**Aim of the exercise:**
From the line containing "Instruction: Sort table by Total column" through the last line of the listing, output each line exactly as it stands. Omit pictures.
━━━━━━━━━━━━━━━━━━━━
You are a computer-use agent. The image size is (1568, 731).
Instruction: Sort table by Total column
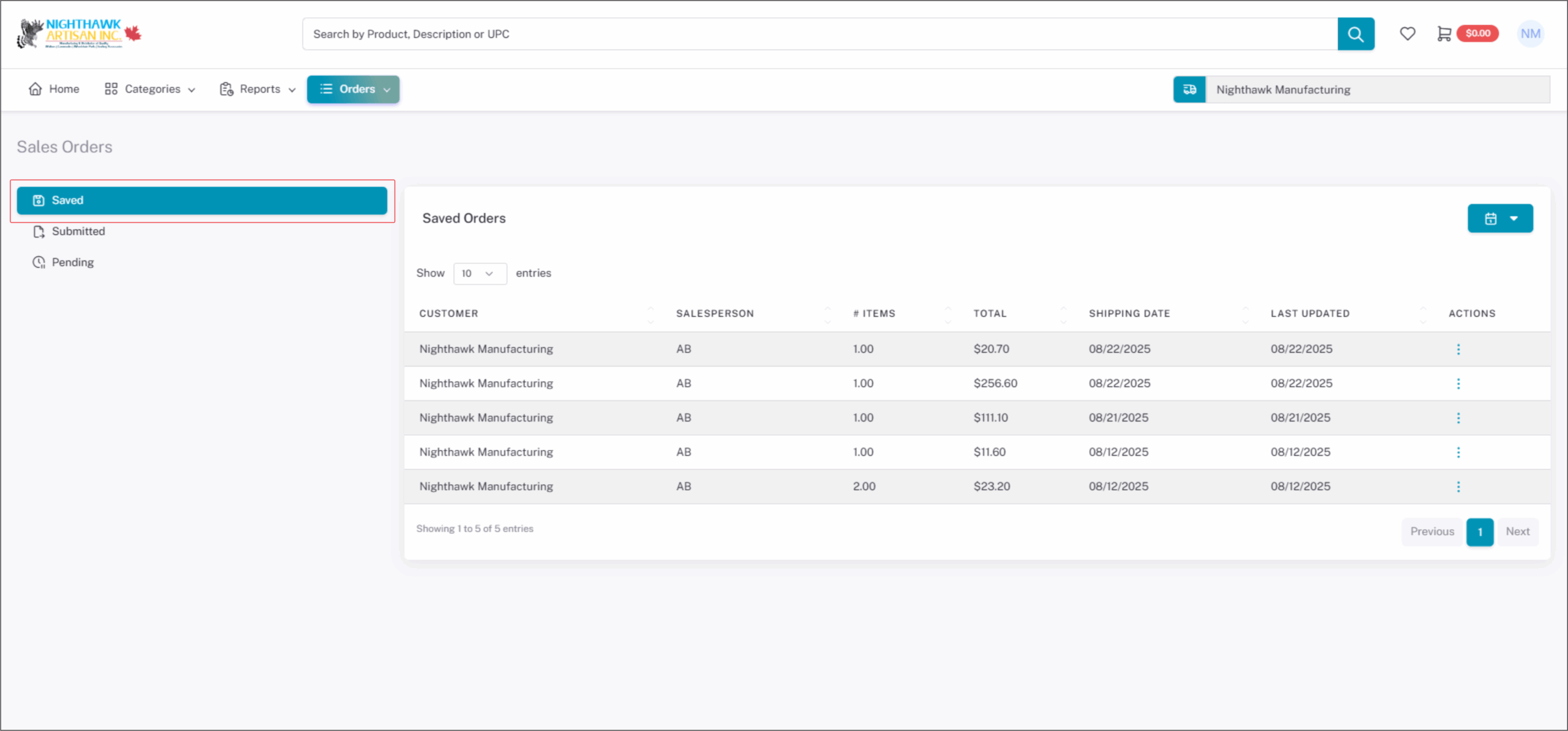point(990,314)
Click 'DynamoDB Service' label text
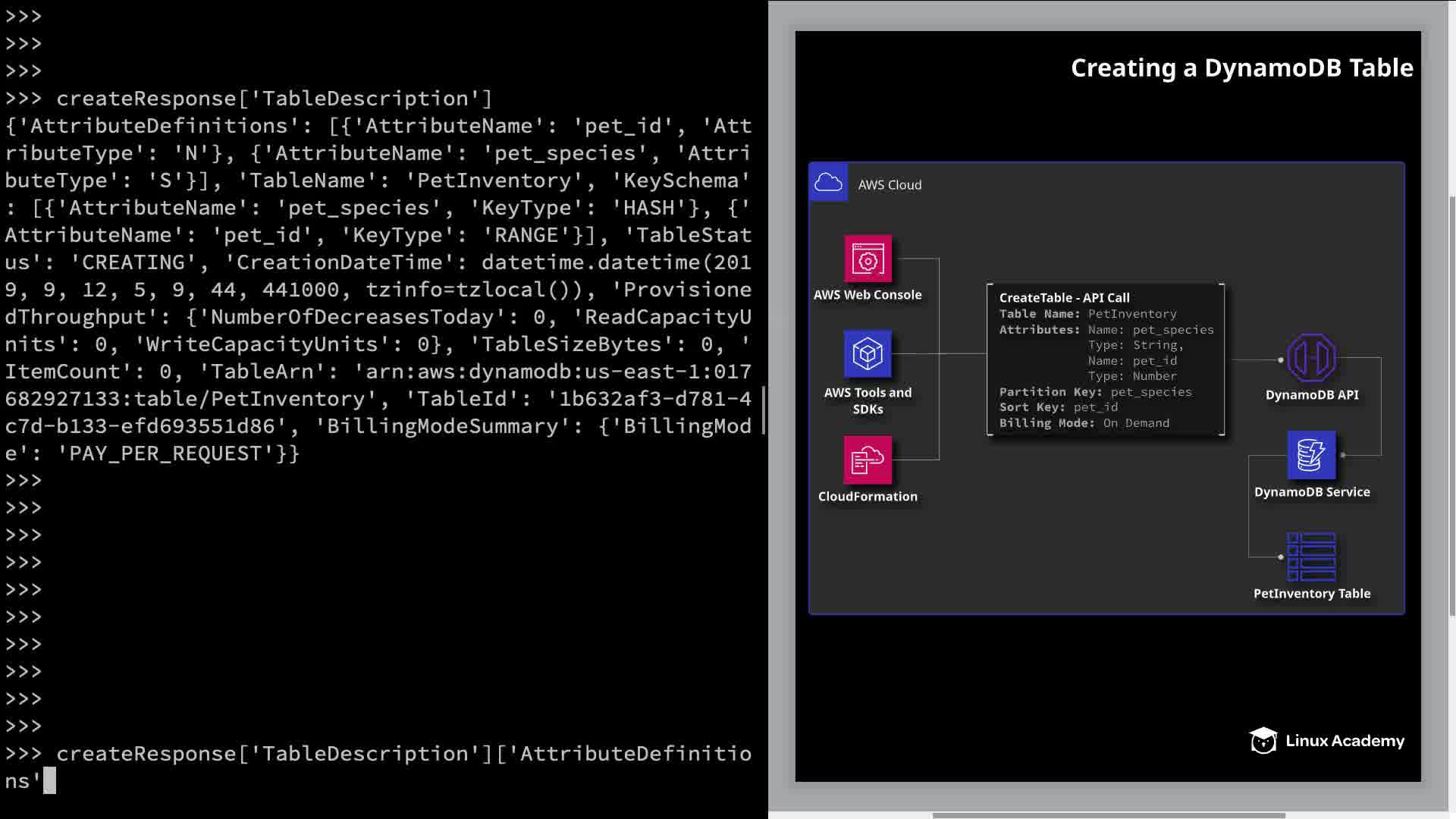Viewport: 1456px width, 819px height. [x=1311, y=492]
━━━━━━━━━━━━━━━━━━━━
**Problem solution:**
Instruction: Sort table by Total column
point(990,314)
Click 'DynamoDB Service' label text
Viewport: 1456px width, 819px height. [x=1311, y=492]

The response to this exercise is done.